BEAUFORT CO., SC (WTOC) - More schools in the Beaufort County School District met the Adequate Yearly Progress for 2010, according to data released Monday by the South Carolina Department of Education.
Beaufort County School District's compliance index increased from 70 percent in 2008, 82 percent in 2009 and 91 percent in 2010. Ten schools had a compliance index of more than 90 percent.
AYP is part of requirements of No Child Left Behind. Data are reported as percent of objectives met.
The 16 Beaufort County Schools meeting AYP this year is up from 12 schools last year and four schools in 2008. Every elementary and middle school met all objectives or missed by one or two objectives, according to the school district.
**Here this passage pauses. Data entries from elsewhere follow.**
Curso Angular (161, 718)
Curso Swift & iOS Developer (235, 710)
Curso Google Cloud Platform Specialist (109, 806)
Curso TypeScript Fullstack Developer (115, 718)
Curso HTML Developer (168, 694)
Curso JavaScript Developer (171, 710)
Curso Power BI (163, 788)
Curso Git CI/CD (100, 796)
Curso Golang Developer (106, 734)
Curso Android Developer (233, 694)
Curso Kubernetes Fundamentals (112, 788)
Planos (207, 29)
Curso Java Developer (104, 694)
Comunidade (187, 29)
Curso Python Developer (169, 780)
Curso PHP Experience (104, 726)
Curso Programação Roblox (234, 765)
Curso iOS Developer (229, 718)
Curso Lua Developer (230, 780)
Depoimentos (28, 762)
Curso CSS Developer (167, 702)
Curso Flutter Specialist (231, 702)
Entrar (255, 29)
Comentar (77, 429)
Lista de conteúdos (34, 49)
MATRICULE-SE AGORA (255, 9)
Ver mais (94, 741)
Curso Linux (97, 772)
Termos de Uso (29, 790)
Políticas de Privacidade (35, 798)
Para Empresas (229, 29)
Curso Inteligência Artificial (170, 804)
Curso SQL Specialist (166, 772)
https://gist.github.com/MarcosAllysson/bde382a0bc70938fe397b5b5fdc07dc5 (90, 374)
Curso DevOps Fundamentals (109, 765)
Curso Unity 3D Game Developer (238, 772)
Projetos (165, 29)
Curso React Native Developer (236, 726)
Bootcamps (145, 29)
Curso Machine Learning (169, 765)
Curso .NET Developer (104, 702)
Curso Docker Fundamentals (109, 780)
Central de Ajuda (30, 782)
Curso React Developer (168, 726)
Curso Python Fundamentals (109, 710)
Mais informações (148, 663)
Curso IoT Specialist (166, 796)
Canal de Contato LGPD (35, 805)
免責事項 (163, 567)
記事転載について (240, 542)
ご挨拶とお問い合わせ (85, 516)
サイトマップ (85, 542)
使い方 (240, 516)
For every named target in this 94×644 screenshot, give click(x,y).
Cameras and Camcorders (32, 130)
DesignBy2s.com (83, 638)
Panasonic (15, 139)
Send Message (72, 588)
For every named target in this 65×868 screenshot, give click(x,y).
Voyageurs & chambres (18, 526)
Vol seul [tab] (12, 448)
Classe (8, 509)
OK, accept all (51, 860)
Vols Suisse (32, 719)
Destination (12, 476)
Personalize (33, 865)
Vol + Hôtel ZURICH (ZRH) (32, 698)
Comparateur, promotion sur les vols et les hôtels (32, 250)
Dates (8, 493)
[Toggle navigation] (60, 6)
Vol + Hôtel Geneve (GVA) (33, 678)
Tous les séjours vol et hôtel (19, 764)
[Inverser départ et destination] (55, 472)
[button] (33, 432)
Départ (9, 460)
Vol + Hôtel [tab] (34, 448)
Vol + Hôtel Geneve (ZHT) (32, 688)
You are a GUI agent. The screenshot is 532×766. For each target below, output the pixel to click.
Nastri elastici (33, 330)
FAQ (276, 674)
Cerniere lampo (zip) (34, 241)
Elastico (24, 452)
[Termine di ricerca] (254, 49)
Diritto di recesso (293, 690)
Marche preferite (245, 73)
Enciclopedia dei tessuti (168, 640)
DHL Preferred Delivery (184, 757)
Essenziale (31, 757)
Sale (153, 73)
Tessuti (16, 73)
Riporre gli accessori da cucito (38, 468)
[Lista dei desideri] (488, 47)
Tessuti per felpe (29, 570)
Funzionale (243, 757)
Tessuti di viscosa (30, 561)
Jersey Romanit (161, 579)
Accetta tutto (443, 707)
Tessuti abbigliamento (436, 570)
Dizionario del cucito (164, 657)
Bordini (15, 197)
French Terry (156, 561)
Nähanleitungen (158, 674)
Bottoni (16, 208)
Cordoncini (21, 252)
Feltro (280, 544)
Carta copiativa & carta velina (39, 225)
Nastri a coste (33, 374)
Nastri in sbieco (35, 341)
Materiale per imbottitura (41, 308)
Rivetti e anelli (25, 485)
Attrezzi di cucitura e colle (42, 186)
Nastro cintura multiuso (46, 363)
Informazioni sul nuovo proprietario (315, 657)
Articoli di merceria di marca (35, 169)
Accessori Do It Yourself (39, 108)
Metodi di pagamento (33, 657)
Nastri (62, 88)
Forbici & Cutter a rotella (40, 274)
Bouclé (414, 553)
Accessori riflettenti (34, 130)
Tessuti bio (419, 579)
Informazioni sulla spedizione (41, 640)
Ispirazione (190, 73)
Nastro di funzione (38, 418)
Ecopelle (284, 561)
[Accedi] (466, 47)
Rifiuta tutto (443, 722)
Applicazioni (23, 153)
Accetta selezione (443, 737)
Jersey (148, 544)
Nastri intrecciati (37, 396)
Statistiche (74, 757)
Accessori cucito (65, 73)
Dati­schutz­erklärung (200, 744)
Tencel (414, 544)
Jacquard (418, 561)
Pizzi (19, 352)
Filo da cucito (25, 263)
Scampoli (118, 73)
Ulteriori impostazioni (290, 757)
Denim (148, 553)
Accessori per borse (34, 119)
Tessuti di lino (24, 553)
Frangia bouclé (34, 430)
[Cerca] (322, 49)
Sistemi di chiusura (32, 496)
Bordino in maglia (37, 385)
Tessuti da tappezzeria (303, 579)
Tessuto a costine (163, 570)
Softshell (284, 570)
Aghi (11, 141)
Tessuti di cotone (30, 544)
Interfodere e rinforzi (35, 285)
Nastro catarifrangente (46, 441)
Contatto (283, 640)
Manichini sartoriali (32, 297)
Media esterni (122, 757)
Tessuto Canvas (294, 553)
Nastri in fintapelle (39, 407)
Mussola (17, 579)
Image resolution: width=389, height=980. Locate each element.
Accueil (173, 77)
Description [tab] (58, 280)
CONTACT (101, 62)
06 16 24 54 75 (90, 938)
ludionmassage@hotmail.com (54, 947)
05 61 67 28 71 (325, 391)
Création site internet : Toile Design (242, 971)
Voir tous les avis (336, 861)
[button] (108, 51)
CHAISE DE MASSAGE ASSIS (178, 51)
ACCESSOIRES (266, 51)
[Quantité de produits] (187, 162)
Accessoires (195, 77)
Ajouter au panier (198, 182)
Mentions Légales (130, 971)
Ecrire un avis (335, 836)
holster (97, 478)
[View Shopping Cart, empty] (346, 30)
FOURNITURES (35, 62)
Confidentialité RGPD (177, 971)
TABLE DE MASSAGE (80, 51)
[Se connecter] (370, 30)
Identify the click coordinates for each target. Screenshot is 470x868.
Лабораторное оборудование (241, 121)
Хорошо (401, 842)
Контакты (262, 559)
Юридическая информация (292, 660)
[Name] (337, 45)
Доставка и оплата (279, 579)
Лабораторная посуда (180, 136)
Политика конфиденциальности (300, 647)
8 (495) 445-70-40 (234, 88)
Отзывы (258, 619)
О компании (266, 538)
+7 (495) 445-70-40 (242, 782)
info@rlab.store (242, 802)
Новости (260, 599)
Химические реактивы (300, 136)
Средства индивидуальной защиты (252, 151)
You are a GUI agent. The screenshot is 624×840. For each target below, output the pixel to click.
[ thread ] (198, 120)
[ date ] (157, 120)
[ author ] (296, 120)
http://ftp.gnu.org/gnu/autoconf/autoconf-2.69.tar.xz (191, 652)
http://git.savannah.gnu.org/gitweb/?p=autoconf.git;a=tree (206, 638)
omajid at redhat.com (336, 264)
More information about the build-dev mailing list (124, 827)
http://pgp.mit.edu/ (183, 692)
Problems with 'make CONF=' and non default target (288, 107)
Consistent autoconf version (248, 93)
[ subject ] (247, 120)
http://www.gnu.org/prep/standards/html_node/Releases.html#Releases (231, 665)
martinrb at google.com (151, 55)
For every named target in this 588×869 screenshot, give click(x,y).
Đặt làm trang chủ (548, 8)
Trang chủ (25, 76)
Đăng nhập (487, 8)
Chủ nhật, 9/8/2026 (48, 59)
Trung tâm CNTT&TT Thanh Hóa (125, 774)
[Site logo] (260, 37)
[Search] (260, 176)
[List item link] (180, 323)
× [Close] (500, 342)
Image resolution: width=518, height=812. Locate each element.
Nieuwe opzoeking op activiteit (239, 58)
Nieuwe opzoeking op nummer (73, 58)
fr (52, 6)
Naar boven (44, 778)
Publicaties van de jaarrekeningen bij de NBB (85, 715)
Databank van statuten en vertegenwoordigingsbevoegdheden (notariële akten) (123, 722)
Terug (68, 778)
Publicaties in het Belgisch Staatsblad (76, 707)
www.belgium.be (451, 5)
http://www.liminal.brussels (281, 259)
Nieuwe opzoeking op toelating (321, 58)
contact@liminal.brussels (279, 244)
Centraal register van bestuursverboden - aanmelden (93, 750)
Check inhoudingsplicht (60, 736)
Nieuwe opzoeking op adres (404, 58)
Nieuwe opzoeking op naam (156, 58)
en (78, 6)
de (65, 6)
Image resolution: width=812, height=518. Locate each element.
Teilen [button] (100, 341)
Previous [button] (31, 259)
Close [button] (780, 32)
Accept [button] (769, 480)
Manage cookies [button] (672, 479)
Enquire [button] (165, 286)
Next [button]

Schools that met AYP by meeting all objectives are: Broad River, Coosa, Daufuskie, James J. Davis, Shanklin, Lady's Island, M.C. Riley, Mossy Oaks, Okatie, Port Royal, Red Cedar, Shell Point, St. Helena and Whale Branch Elementary Schools. Riverview Charter School and Whale Branch Middle Schools also met all objectives.
The Beaufort County School District met 30 of the 33 objectives in 2010, that is an increase from 27 of 33 objectives in 2009 and 23 of 33 objectives in 2008.
Superintendent Dr. Valerie Truesdale said in a statement: "Our district students, school leaders and teachers are to be commended for the significant increase in meeting 30 of 33 objectives. We are immensely proud of their focus on standards based instruction in all areas, especially in reading and mathematics. It is encouraging to note that Whale Branch Middle and St. Helena Elementary made AYP in 2009 and again in 2010. Now Whale Branch Elementary has also met AYP, indicating that the Accelerated Learning Schools interventions, which include extended learning time and intense instruction, are making a difference. Four schools (Broad River, Shanklin and St. Helena Elementary Schools plus Whale Branch Middle) met AYP two years in a row and are now out of Improvement status."
Next year, the percentage of South Carolina elementary and middle school students who must score proficient on math and English Language Arts tests in order to meet those goals will jump from about 58 percent to nearly 80 percent, according to a news release.
No Child Left Behind using a rating system in which schools must meet all targets in order to make AYP. Schools are identified has having met or not met AYP performance objectives, the release said.